### TASK DIRECTIONS
The entire listing below is to be written out exactly, minus the pictures.

### MATERIAL FOR THIS EXERCISE
++++++++

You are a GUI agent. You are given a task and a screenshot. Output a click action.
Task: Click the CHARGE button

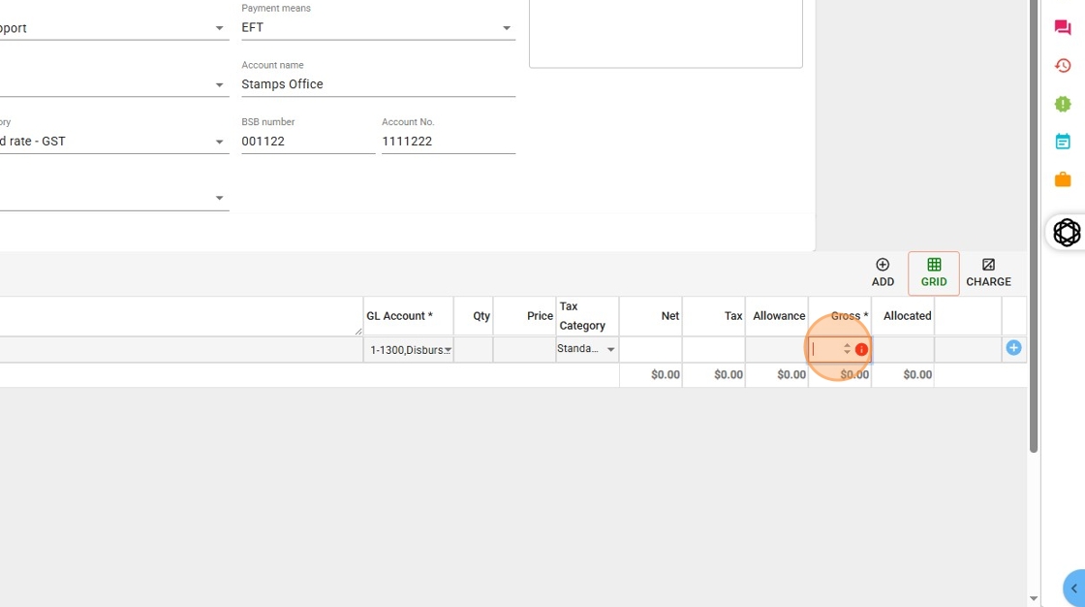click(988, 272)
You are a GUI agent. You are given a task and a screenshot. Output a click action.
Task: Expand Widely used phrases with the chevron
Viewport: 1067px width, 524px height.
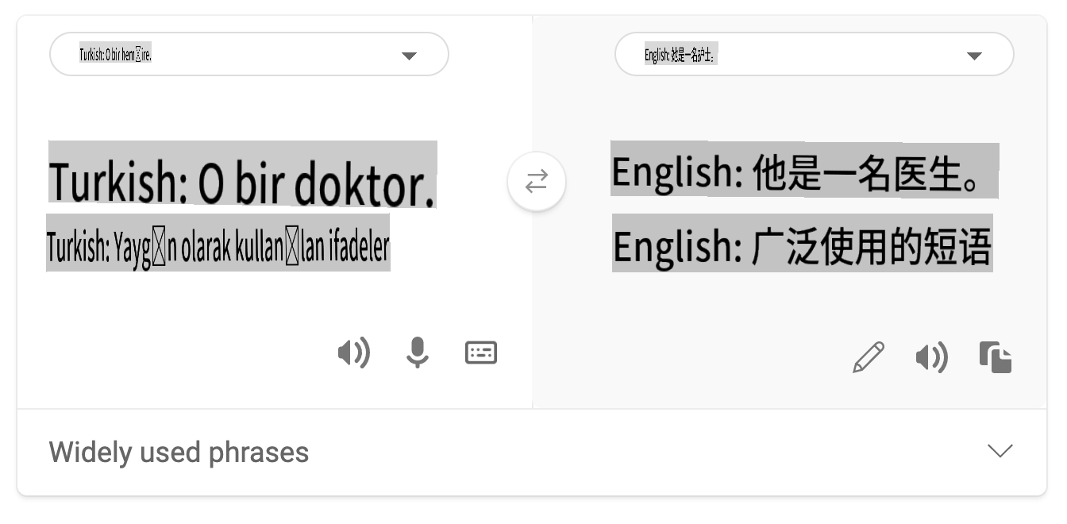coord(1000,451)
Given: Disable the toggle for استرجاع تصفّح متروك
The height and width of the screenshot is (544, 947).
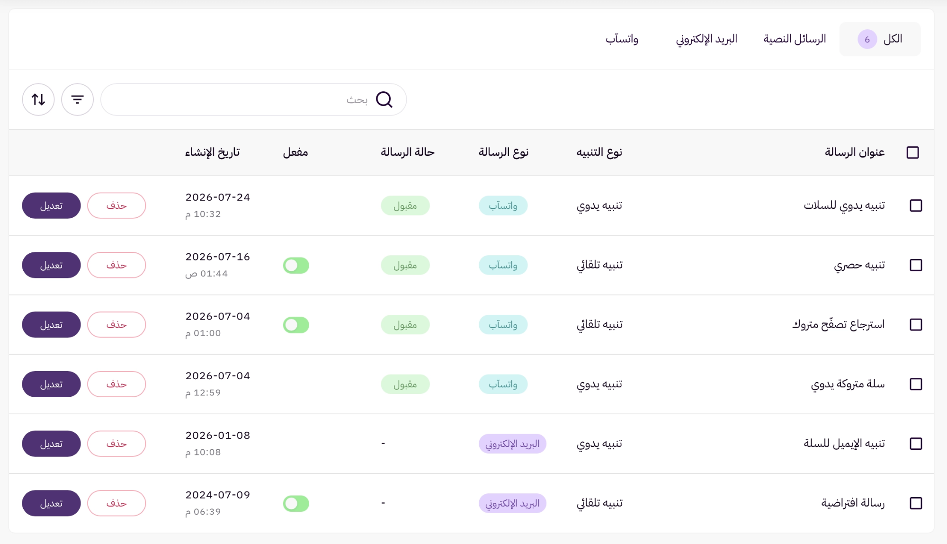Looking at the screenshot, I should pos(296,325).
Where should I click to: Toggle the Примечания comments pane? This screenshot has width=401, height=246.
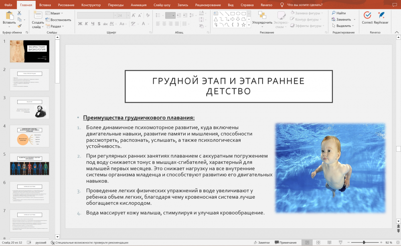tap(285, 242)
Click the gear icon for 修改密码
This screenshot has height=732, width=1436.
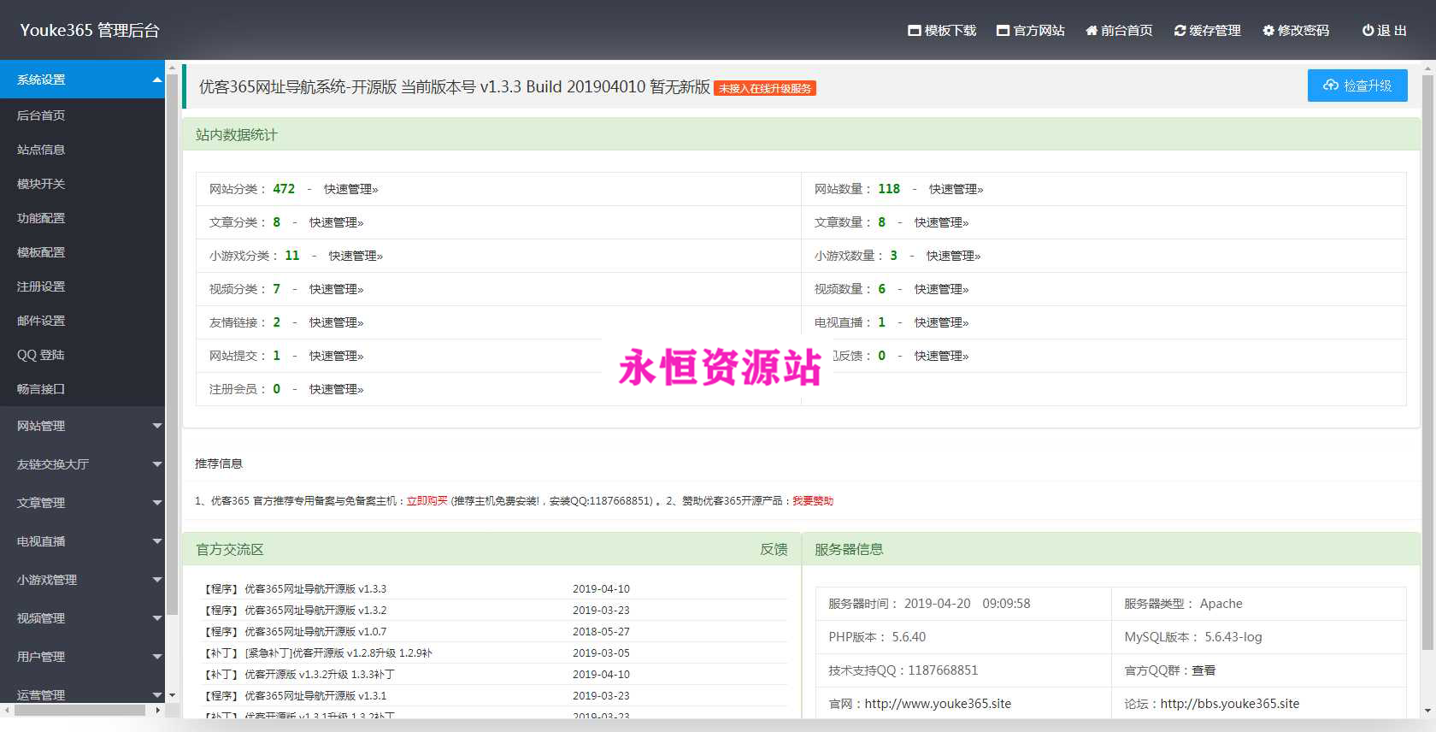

++++++++

### TASK SOLUTION
You are a GUI agent. You are given a task and a screenshot. Output a click action.
Task: Click the CHARGE button

click(988, 272)
You are a GUI agent. You are given a task and a screenshot. Output a click action.
Task: Expand Widely used phrases with the chevron
Viewport: 1067px width, 524px height.
coord(1000,451)
Given: Disable the toggle for استرجاع تصفّح متروك
The height and width of the screenshot is (544, 947).
Looking at the screenshot, I should pos(296,325).
Where should I click to: Toggle the Примечания comments pane? This screenshot has width=401, height=246.
tap(285, 242)
Click the gear icon for 修改密码
This screenshot has height=732, width=1436.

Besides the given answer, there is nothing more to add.